Member of the England Parliament for York
- In office 1673–1683
- Preceded by: Sir Metcalfe Robinson, 1st Bt
- Succeeded by: Sir Metcalfe Robinson, 1st Bt
- Preceded by: Sir Thomas Osborne, 1st Duke of Leeds
- Succeeded by: Sir John Reresby, 2nd Bt

Personal details
- Born: 1625 Kilham, East Riding of Yorkshire
- Died: 1683 (aged 57–58) Long Marston, North Yorkshire
- Spouse(s): Mary Thompson Jane Newton Susannah Lovell
- Children: Henry Thompson Richard Thompson Anne Thompson Mary Thompson Edward Thompson Lovell Thompson Alathea Thompson Susanna Thompson
- Parent(s): Richard Thompson Anne Nelthorpe
- Occupation: Wine Merchant

= Henry Thompson (1625–1683) =

English merchant and politician

Sir Henry Thompson (1625–1683) was an English merchant and politician.

==Life and politics==
Henry and his brother Edward Thompson were wine merchants of York. He was Lord Mayor of York in 1663, and was made a deputy lieutenant of the West Riding of Yorkshire in 1665. In 1668, Henry moved from York to a new country estate at Escrick, where he had been buying land for the past several years. After moving to Escrick, he briefly entered politics, and was a patron of Andrew Marvell. He moved once more before his death, to another estate at Long Marston, leaving Escrick to his eldest son. He was again Lord Mayor in 1672.

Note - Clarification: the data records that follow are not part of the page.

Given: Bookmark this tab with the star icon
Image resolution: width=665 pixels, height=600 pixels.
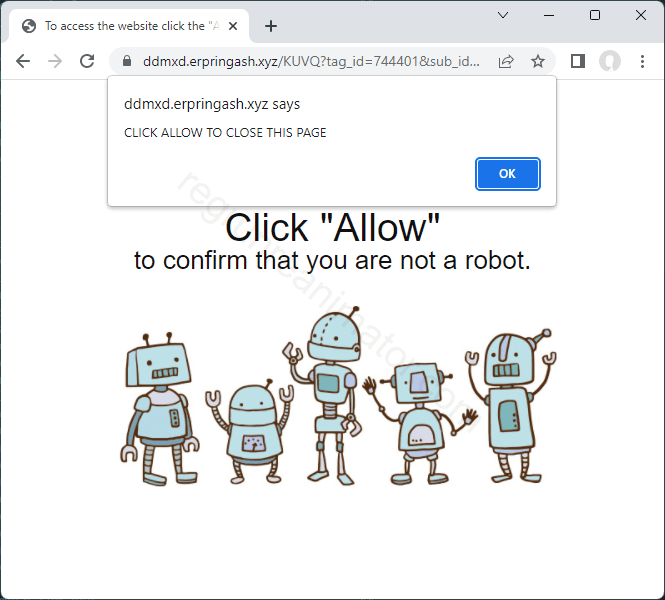Looking at the screenshot, I should [538, 61].
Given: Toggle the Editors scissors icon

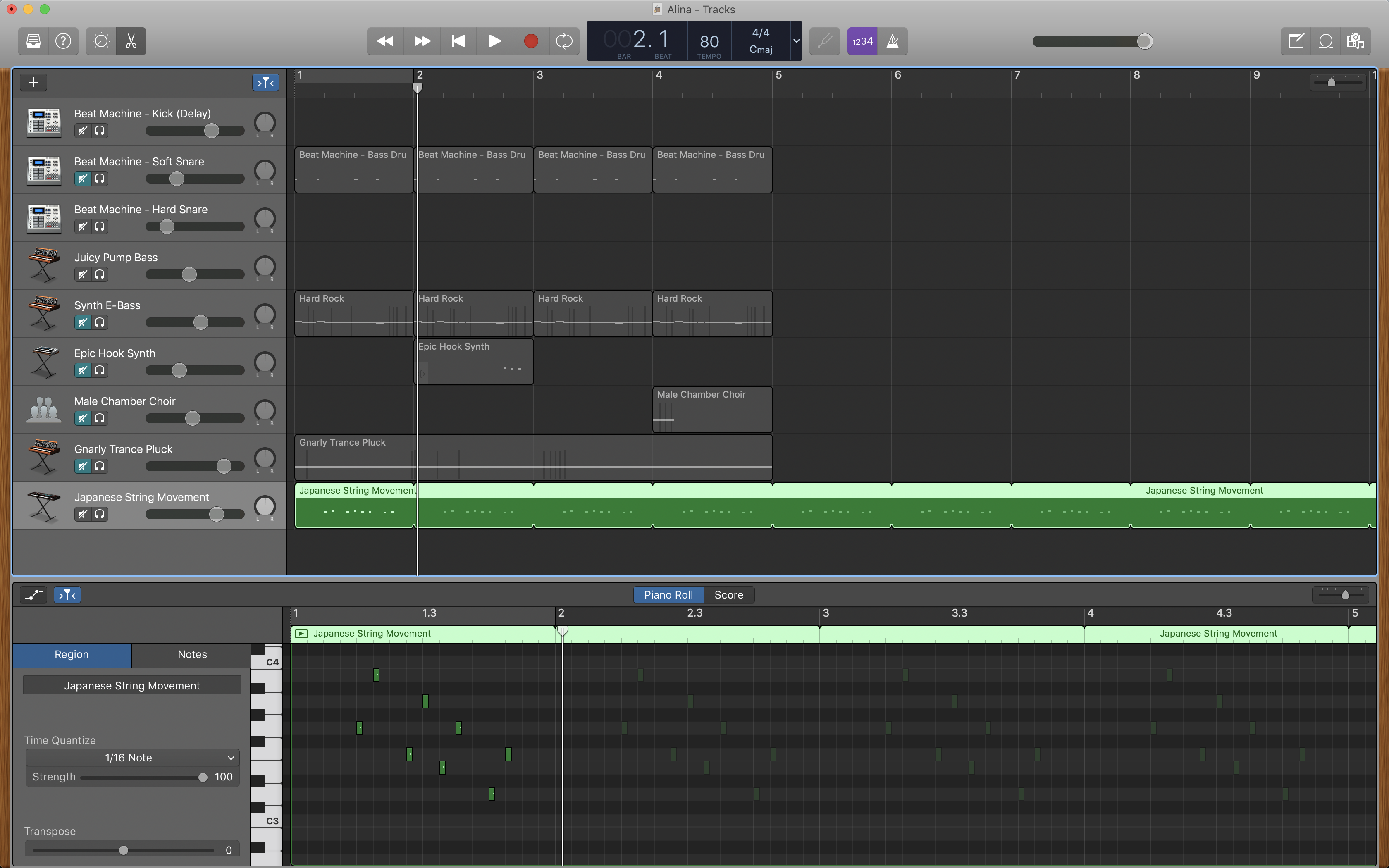Looking at the screenshot, I should click(x=131, y=41).
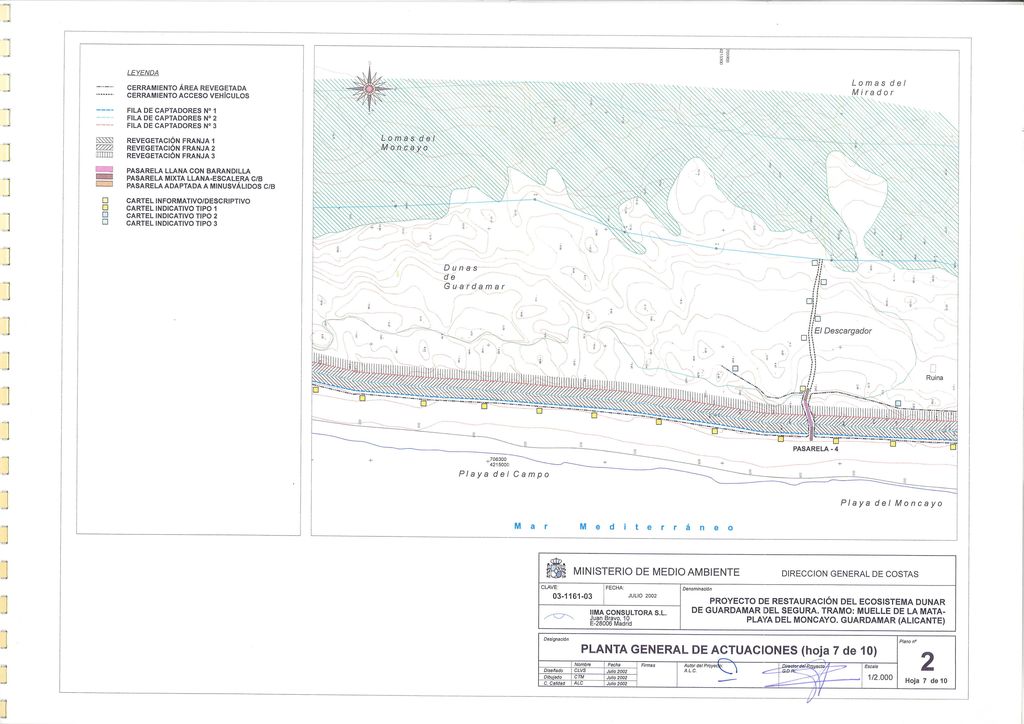Click the Revegetación Franja 3 hatch symbol
Viewport: 1024px width, 724px height.
pos(104,156)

By his first wife, Mary Thompson, he had no children. By his second, Jane Newton (d. 1661), he had one son, Henry Thompson (1659–1700), to whom he left Escrick. By his third wife, Susannah Lovell (d. 1701), he had several children, including Edward Thompson (1670–1734), who would inherit Long Marston. Edward's eldest son, Edward Thompson (1697–1742), would become a prominent politician; Edward (senior)'s daughter, Henrietta, was the mother of James Wolfe. His third wife, Susannah was twice widowed.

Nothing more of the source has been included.